- Stated exercise 1
Count the lines in the listing that contain the word "height". Reply with the number only.

Viking Cruise Fado Singer

We had lunch in the República (house of students) and were entertained  by students and ex-students singing Fado, the very emotional heart-felt  form of singing usually accompanied by the Portuguese guitar. Originally in Portugal only men sang Fado but in 1891 female students at Coimbra  began singing and now both sexes perform the mournful melodies.

Porto 2 Bridges

On to Porto, made famous for the fortified Port Wine on which the city’s prosperity was built. The city of Porto, originally name Portoscali, is separated by the Douro River with Porto on one side and Scali (now Vila Nova de Gaia) on the other. Porto is referred to as the City Of Bridges for the six that span the river, two by Gustave Eiffel, of Eiffel Tower fame. The historic Old Town Center is a UNESCO World Heritage Site and  across the river in Vila Nova de Gaia, we had the opportunity to learn  about and taste Port wine at one of the many wine-shipper cellars along  the waterfront.

Porto São Bento Railway Station

No visitor to Porto should miss the São Bento railway station where one  of the most romantic stories is played out in azulejo tiles. In 1386  King John, a infamous man-about-town was married to Philippa of  Lancaster, eldest daughter of John of Gaunt, to seal a vital alliance  with England. They did not know each other; in fact their marriage was  by proxy as was the custom of the times and supposedly when they first  met they did not like each other. King John was charming and handsome  and Philippa apparently lost her heart to him. So the story goes,  Philippa, a pious young woman, tried to lay down the law and told John  to shape up and stop playing around. When he refused she returned to  England. John realizing the error of his ways ran after her espousing  undying love. She returned to Portugal, they had nine children, one of  which was Henry the Navigator, and enjoyed a long, faithful and loving  marriage. End of story. (Editor’s Note: I could not find reference to  this story in a history book but our Porto guide assured me it was  gospel and besides the tiles were beautiful).

- Provided entries
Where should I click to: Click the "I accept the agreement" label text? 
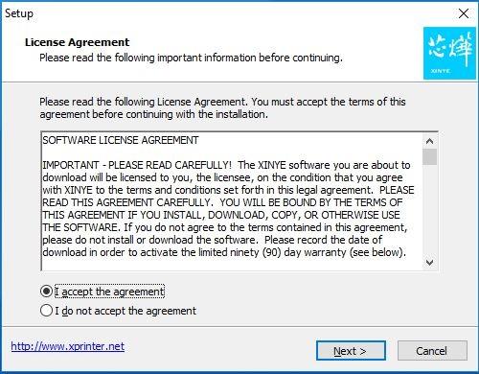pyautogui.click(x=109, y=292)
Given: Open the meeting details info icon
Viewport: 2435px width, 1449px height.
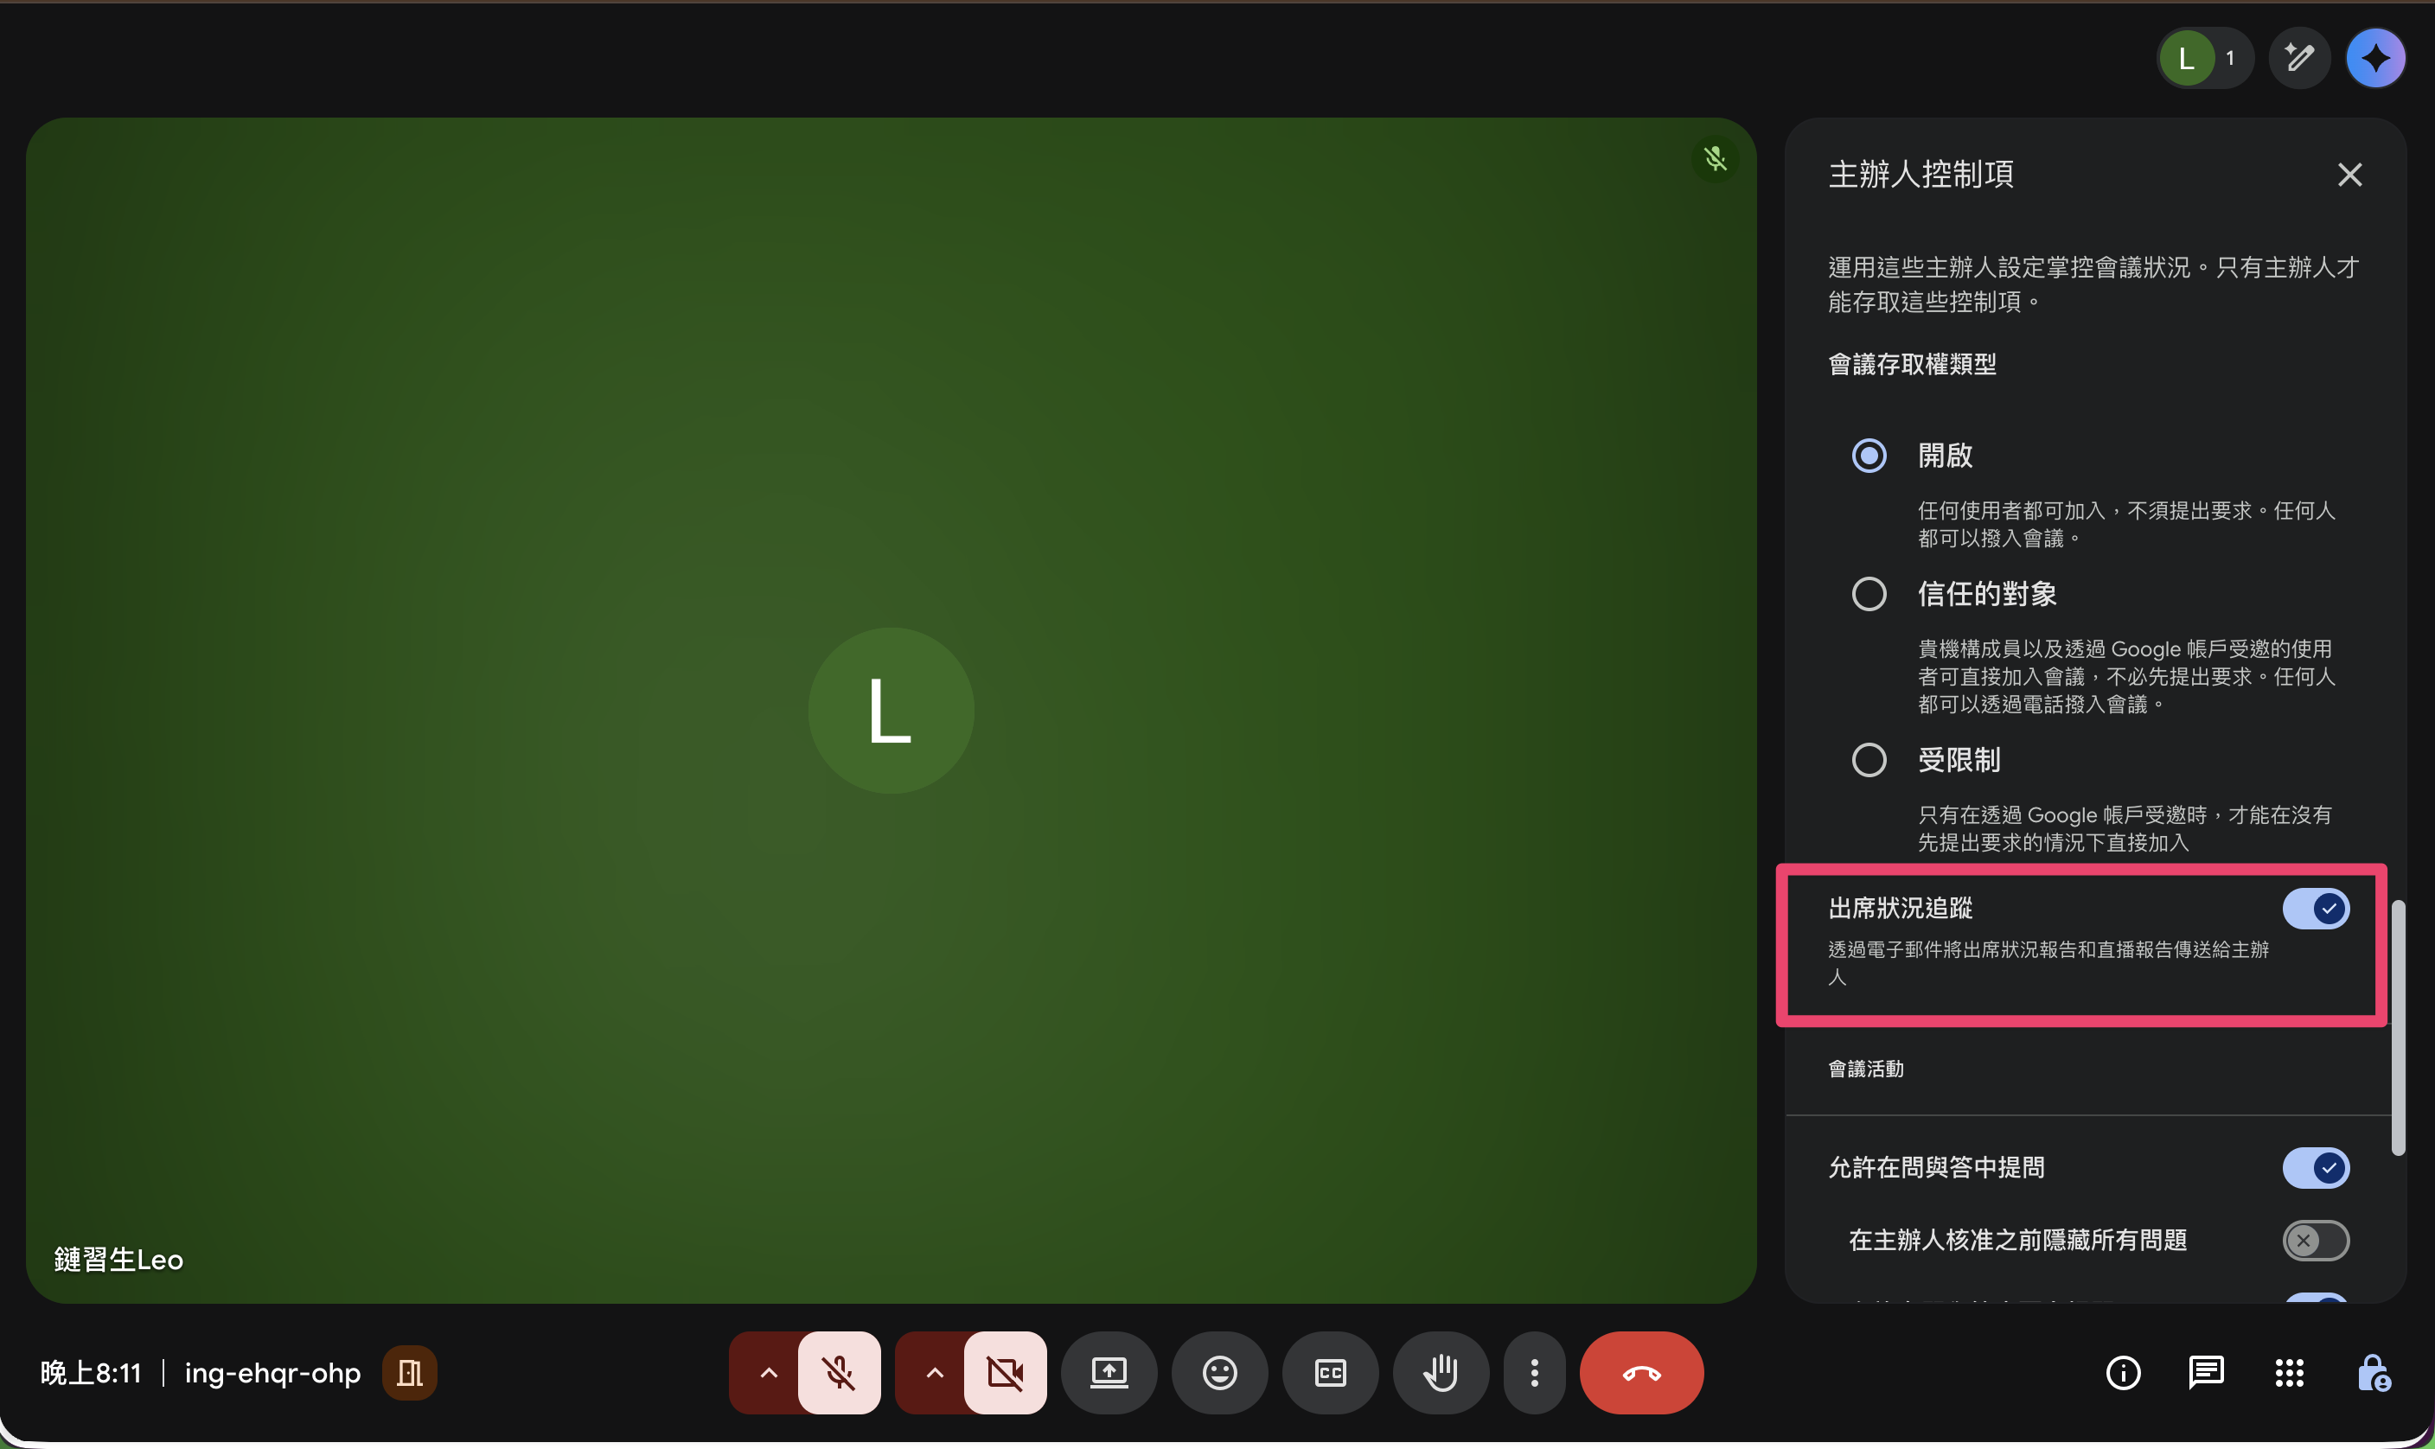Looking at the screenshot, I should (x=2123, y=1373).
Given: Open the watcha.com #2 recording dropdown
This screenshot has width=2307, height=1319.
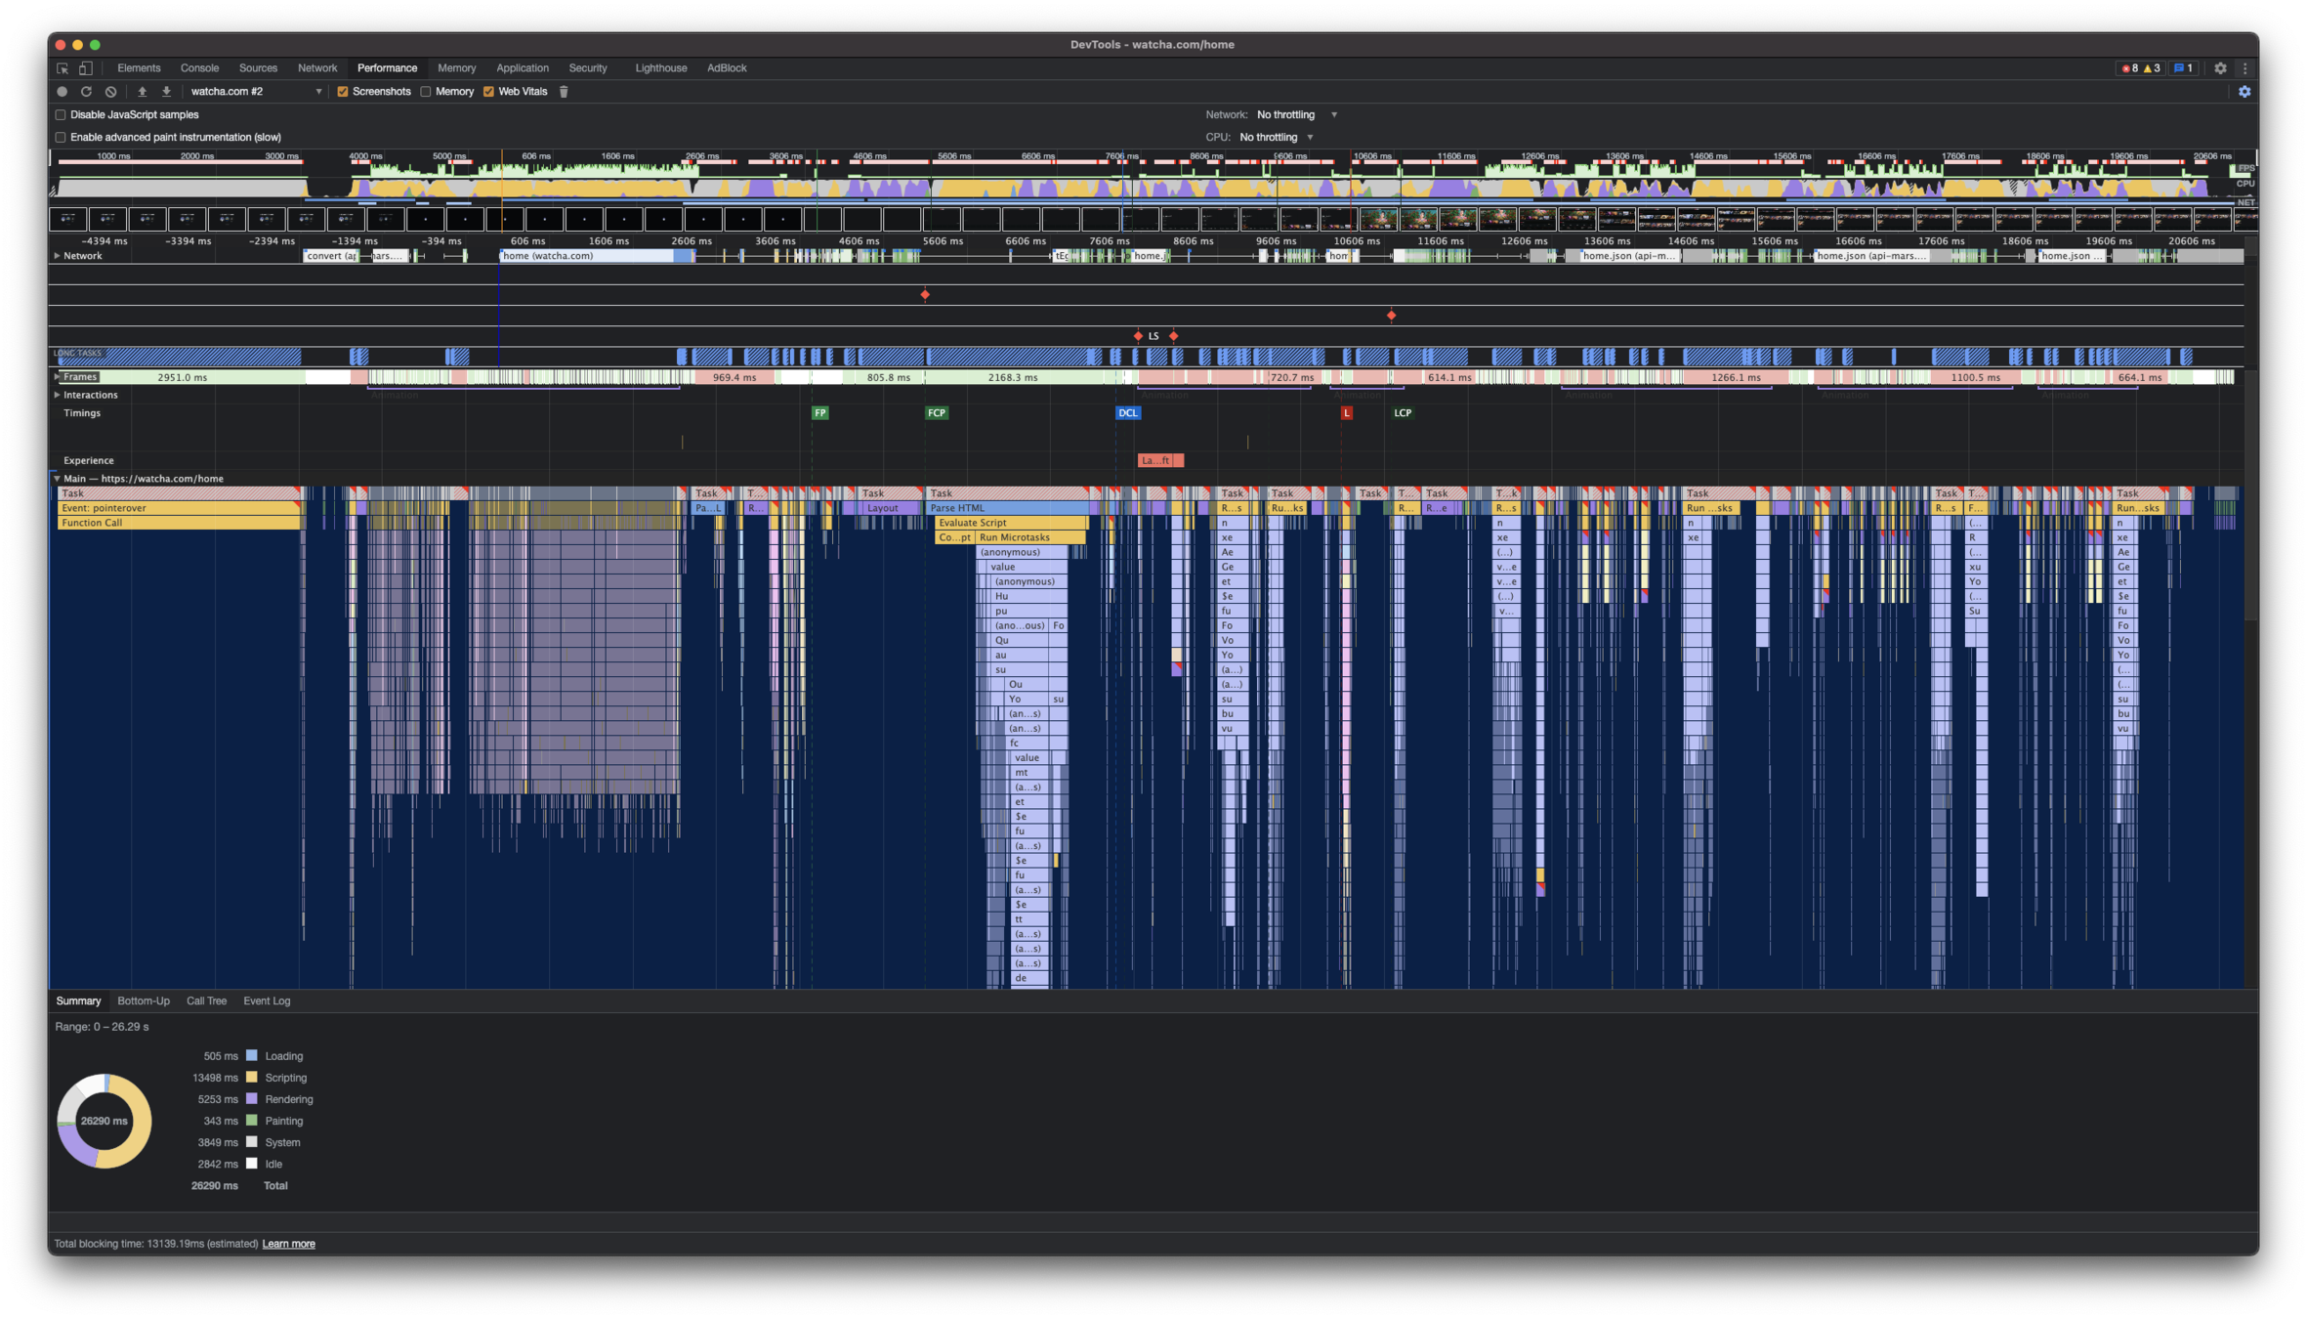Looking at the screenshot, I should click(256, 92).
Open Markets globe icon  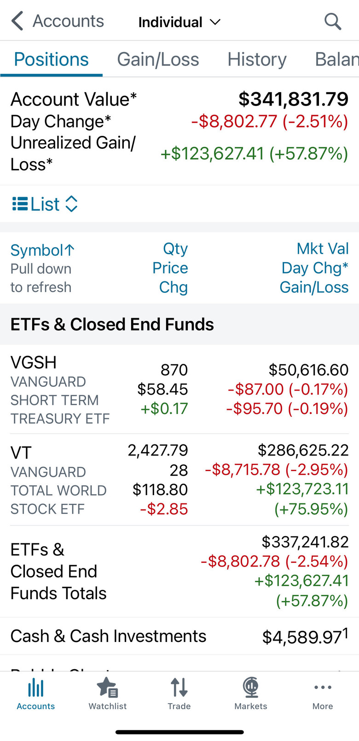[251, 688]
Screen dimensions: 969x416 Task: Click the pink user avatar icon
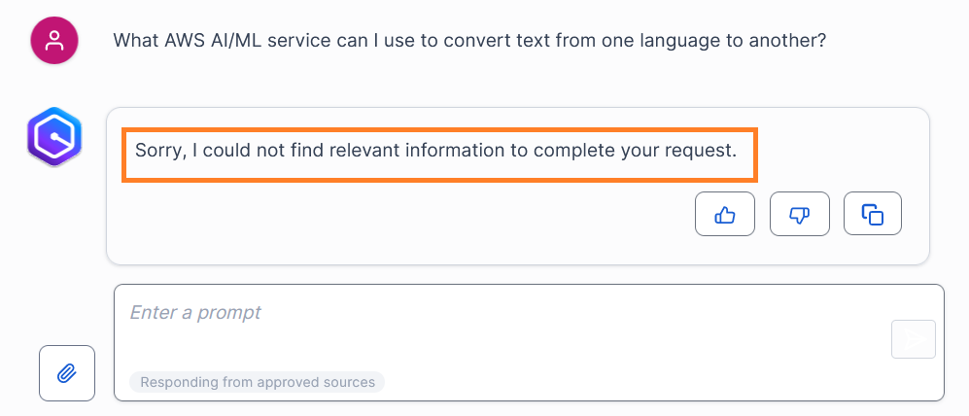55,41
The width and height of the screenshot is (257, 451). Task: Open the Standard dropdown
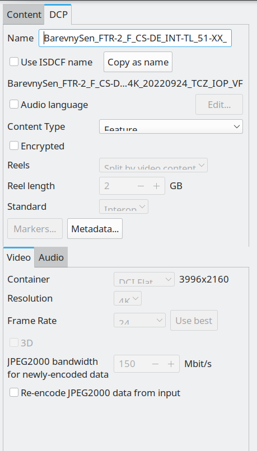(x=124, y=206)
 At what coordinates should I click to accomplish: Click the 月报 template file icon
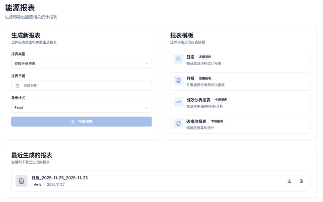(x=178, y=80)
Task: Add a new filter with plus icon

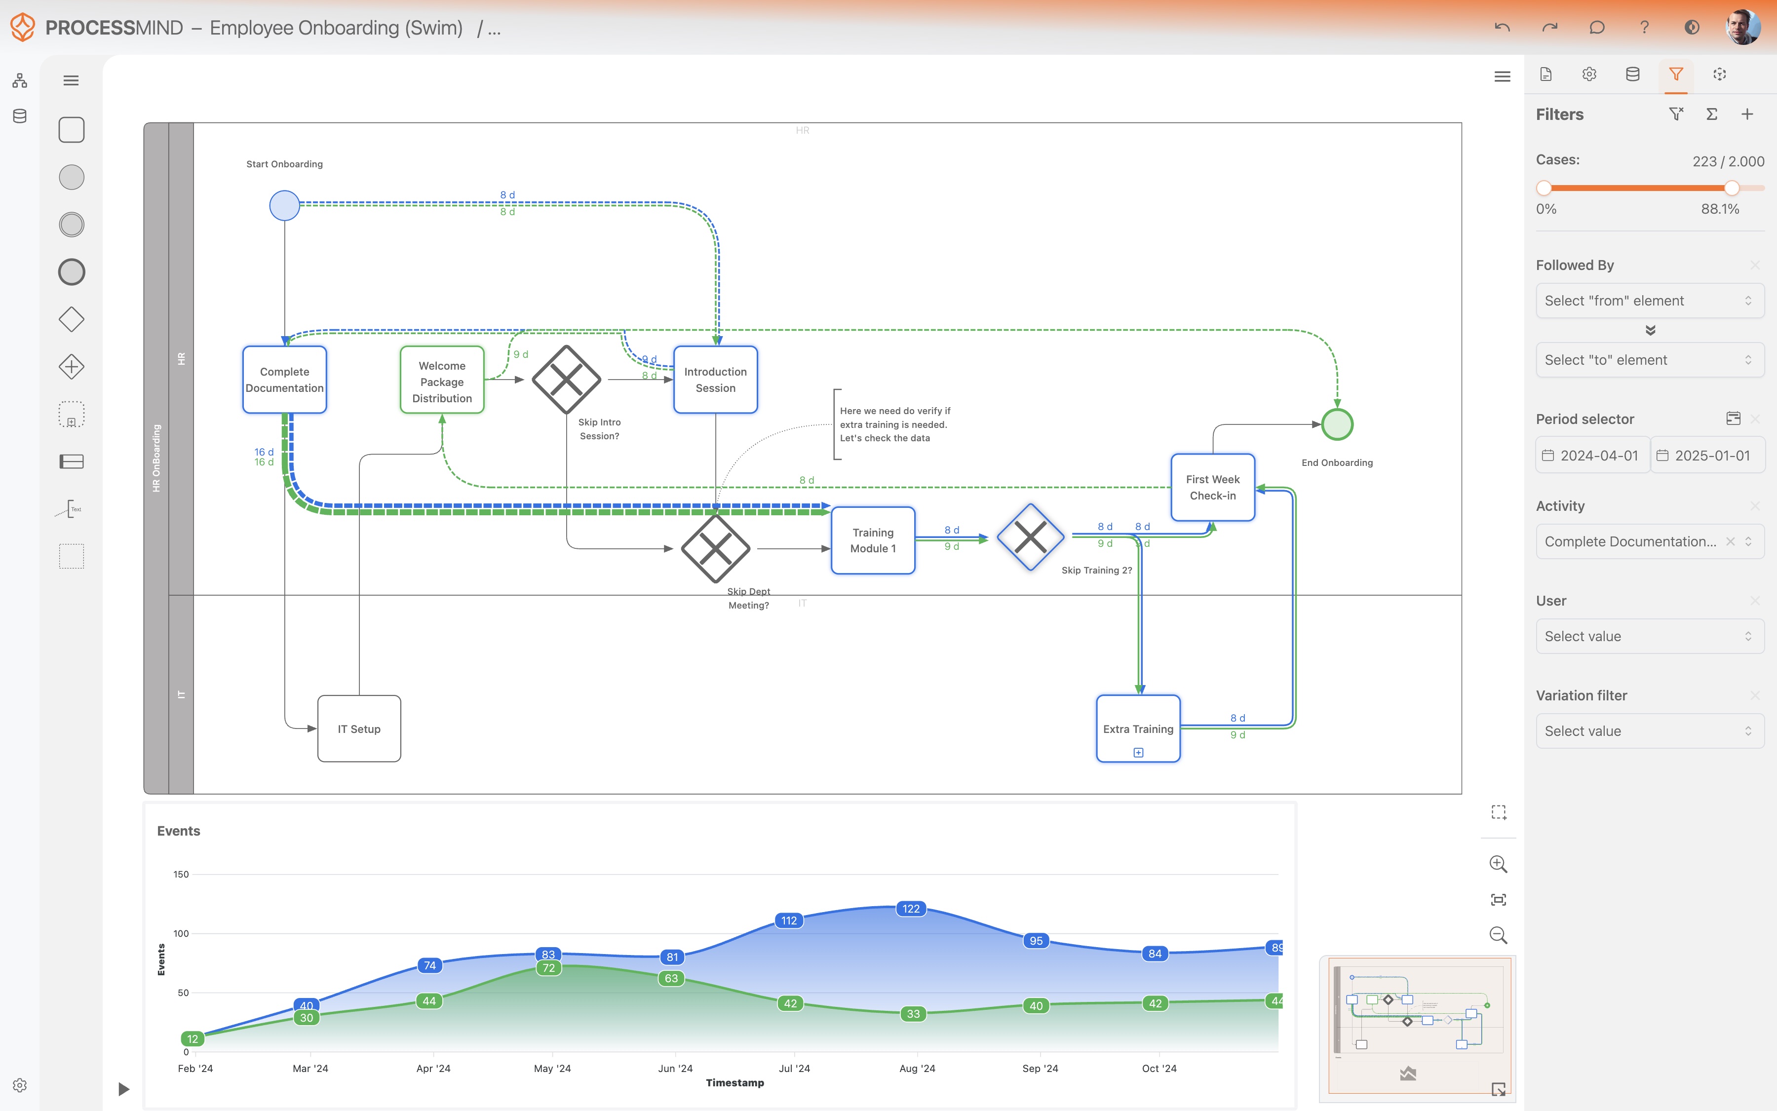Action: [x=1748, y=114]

- Stated exercise 2
Translate this sentence from the passage on Portugal above into Spanish: "Porto is referred to as the City Of Bridges for the six that span the river, two by Gustave Eiffel, of Eiffel Tower fame."

- Final result 1
3

- Final result 2
A Oporto se la conoce como la Ciudad de los Puentes por los seis que cruzan el río, dos de ellos obra de Gustave Eiffel, famoso por la Torre Eiffel.